[MATERIALS PROVIDED]
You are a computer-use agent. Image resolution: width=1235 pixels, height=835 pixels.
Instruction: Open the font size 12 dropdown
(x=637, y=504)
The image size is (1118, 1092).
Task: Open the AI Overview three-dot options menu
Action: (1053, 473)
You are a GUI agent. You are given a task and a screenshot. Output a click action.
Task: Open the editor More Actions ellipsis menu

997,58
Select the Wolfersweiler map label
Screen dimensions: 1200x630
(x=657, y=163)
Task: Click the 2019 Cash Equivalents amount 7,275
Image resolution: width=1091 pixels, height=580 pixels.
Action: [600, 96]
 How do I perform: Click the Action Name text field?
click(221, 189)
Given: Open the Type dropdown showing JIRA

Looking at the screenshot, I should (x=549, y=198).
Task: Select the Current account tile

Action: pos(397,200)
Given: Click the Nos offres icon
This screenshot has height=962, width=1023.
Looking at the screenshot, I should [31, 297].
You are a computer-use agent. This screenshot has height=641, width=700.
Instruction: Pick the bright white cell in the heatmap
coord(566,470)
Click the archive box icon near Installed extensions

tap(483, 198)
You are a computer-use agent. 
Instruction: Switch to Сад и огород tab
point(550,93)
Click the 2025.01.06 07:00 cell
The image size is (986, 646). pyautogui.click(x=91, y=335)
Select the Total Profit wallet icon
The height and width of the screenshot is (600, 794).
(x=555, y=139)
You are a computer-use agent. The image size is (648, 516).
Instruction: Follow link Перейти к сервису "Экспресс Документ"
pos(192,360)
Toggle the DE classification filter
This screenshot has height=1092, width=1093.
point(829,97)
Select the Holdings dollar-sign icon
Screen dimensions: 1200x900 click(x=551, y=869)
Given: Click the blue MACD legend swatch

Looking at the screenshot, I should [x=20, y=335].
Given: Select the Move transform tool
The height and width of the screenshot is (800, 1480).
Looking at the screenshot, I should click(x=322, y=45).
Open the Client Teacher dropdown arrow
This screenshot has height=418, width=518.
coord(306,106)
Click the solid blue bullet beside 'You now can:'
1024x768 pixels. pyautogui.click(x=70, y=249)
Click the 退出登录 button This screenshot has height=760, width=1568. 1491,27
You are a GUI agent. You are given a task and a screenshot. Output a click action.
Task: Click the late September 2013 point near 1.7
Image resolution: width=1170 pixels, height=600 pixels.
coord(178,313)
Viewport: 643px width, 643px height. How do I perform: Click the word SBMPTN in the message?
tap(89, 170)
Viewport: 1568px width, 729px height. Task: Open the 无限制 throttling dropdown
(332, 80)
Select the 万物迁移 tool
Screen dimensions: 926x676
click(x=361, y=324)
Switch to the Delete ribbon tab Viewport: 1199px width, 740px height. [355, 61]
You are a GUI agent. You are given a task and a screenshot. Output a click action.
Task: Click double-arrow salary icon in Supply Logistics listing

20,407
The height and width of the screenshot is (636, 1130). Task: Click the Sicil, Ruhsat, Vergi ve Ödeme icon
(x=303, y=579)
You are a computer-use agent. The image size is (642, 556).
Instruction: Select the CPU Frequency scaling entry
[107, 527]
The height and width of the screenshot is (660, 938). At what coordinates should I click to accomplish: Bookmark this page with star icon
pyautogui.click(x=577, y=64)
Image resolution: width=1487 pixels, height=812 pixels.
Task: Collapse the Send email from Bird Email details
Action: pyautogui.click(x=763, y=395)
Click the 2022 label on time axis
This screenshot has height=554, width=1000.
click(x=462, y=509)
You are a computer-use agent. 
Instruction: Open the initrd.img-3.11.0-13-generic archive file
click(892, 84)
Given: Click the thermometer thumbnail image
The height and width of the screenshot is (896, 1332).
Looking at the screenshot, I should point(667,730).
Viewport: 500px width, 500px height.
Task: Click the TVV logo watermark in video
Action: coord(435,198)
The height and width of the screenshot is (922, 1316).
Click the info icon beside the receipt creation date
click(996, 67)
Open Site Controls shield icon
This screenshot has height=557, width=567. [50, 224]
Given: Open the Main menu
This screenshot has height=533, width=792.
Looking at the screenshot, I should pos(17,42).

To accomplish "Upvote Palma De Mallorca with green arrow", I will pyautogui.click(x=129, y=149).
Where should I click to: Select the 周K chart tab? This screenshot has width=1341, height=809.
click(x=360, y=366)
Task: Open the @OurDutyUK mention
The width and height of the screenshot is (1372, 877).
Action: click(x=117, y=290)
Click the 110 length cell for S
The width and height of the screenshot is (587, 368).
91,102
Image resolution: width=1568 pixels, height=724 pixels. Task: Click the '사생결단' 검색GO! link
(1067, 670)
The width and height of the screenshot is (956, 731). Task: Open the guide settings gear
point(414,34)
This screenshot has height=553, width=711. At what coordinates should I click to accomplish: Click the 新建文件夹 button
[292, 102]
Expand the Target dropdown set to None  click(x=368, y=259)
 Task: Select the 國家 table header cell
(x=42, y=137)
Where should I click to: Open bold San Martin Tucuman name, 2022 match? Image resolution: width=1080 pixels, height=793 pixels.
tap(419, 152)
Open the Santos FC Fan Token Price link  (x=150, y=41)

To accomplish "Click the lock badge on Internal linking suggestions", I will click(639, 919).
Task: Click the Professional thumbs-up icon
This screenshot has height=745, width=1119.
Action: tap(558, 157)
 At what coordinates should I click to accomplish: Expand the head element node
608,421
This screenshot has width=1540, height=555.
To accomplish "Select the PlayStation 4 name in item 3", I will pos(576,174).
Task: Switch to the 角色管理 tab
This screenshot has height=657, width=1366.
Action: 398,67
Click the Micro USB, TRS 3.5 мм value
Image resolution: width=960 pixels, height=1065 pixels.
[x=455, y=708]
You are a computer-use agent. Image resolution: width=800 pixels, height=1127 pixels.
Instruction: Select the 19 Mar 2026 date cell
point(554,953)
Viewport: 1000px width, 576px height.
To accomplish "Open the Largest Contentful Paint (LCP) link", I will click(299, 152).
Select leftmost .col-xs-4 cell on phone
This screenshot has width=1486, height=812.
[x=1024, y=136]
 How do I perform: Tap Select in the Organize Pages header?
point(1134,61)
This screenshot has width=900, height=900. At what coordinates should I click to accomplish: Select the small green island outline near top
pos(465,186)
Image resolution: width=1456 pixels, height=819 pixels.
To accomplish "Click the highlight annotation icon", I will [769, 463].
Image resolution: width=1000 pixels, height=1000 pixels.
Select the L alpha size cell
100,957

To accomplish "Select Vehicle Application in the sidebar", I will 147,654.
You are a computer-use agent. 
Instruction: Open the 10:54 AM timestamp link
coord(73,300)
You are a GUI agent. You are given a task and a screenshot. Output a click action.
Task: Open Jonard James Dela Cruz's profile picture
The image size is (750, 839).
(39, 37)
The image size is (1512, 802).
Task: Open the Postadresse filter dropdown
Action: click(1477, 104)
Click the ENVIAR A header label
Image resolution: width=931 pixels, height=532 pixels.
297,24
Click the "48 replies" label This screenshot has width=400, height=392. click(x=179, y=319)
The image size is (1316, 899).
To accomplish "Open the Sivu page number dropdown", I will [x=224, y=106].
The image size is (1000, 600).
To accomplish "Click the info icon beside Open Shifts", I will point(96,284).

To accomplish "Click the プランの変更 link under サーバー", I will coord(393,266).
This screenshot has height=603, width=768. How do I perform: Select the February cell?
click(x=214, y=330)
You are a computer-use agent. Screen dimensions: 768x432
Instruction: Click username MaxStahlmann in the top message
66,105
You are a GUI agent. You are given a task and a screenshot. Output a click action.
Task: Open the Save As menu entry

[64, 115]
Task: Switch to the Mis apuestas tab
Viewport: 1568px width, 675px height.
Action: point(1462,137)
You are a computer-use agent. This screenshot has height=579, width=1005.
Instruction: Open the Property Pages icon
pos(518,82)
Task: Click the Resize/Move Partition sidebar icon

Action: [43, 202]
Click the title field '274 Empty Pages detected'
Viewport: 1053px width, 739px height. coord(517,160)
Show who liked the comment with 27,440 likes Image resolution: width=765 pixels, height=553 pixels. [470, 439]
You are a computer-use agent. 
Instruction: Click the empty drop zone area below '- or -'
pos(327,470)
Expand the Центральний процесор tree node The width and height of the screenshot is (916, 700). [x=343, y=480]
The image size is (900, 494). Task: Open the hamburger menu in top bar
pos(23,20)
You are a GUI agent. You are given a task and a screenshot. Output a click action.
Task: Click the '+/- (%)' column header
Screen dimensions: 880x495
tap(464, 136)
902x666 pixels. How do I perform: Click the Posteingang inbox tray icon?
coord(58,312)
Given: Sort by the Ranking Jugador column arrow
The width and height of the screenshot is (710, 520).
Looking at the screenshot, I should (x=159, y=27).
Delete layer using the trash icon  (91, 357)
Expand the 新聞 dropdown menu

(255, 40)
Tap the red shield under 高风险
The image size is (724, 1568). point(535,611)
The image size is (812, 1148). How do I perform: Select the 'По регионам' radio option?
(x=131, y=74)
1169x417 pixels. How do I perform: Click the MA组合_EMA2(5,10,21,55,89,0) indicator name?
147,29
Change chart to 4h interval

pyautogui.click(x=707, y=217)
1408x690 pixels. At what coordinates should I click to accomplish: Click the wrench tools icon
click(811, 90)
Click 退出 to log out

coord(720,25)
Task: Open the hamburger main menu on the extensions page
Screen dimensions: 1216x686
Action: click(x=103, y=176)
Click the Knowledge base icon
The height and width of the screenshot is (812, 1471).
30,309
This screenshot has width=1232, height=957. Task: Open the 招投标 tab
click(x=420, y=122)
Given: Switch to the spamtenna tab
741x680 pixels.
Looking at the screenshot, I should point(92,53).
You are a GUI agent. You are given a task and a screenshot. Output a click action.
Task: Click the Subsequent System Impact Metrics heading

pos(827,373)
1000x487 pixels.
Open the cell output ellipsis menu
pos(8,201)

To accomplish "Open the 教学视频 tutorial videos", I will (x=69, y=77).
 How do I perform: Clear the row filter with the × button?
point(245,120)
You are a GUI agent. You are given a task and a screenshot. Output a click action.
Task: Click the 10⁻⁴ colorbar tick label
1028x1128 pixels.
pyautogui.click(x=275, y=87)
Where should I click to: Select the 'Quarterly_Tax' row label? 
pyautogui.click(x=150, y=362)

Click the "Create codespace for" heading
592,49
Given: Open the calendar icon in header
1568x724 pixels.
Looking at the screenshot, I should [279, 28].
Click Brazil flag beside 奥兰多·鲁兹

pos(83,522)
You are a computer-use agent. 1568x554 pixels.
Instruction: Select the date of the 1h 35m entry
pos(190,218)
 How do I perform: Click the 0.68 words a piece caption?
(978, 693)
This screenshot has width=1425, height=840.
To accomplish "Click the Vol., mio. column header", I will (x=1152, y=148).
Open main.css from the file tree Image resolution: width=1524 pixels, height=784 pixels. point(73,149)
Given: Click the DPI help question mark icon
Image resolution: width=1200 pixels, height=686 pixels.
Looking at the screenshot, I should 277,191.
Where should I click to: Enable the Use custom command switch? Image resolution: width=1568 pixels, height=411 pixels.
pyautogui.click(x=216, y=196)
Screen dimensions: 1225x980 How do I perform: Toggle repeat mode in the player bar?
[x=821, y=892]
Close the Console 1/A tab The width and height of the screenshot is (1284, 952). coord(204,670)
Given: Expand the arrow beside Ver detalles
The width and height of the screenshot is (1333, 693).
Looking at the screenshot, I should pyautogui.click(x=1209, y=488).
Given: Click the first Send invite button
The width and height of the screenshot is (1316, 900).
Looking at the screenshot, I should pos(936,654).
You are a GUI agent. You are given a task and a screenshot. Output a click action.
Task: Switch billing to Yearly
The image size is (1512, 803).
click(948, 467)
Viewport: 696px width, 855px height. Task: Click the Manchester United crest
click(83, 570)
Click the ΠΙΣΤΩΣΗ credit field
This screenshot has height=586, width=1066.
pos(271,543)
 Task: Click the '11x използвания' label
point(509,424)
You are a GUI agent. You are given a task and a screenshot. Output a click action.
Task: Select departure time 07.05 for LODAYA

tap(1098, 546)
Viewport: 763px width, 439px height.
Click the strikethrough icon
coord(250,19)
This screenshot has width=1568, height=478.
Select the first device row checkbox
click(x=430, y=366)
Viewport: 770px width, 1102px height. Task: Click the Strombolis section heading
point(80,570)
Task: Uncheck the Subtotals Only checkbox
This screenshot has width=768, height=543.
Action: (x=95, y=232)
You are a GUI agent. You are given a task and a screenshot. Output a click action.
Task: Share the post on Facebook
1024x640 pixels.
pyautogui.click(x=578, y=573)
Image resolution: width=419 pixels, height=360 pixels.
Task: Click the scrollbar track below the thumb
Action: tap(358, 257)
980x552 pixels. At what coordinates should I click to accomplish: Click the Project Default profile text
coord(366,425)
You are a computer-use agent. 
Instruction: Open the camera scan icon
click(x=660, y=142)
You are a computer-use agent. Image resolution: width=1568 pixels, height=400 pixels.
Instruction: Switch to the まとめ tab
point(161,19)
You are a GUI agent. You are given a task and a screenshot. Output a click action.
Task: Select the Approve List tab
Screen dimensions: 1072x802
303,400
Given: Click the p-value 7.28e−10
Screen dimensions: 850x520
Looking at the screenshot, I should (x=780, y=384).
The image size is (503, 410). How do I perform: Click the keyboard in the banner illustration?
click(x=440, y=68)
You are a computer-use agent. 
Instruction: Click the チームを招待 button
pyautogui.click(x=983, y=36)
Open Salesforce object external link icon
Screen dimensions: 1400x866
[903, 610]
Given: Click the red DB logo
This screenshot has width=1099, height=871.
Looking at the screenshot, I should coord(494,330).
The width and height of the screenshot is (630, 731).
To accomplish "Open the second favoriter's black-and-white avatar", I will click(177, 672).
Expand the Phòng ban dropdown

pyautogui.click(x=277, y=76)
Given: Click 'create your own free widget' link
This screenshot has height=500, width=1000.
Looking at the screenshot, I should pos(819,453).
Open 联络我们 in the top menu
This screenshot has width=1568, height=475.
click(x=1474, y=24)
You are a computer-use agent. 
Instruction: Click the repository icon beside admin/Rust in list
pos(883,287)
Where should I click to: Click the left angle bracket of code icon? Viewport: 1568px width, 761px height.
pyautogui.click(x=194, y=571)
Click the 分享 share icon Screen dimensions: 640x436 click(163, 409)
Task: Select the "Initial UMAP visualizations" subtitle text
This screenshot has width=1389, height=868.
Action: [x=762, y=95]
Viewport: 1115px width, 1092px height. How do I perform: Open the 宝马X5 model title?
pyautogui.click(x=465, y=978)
[/MATERIALS PROVIDED]
**DIRECTIONS**
Everything starting at the line containing "The height and width of the screenshot is (660, 938)." and ending at the line containing "Task: Open the @OurDutyUK mention" in the records above should be repeated exactly, and only that.

**ANSWER TO THE PROBLEM**
The height and width of the screenshot is (660, 938). At what coordinates should I click to accomplish: Bookmark this page with star icon
pyautogui.click(x=577, y=64)
Image resolution: width=1487 pixels, height=812 pixels.
Task: Collapse the Send email from Bird Email details
Action: pyautogui.click(x=763, y=395)
Click the 2022 label on time axis
This screenshot has height=554, width=1000.
click(x=462, y=509)
You are a computer-use agent. 
Instruction: Open the initrd.img-3.11.0-13-generic archive file
click(892, 84)
Given: Click the thermometer thumbnail image
The height and width of the screenshot is (896, 1332).
Looking at the screenshot, I should point(667,730).
Viewport: 500px width, 500px height.
Task: Click the TVV logo watermark in video
Action: coord(435,198)
The height and width of the screenshot is (922, 1316).
Click the info icon beside the receipt creation date
click(996, 67)
Open Site Controls shield icon
This screenshot has height=557, width=567. [50, 224]
Given: Open the Main menu
This screenshot has height=533, width=792.
Looking at the screenshot, I should pos(17,42).

To accomplish "Upvote Palma De Mallorca with green arrow", I will pyautogui.click(x=129, y=149).
Where should I click to: Select the 周K chart tab? This screenshot has width=1341, height=809.
click(x=360, y=366)
Task: Open the @OurDutyUK mention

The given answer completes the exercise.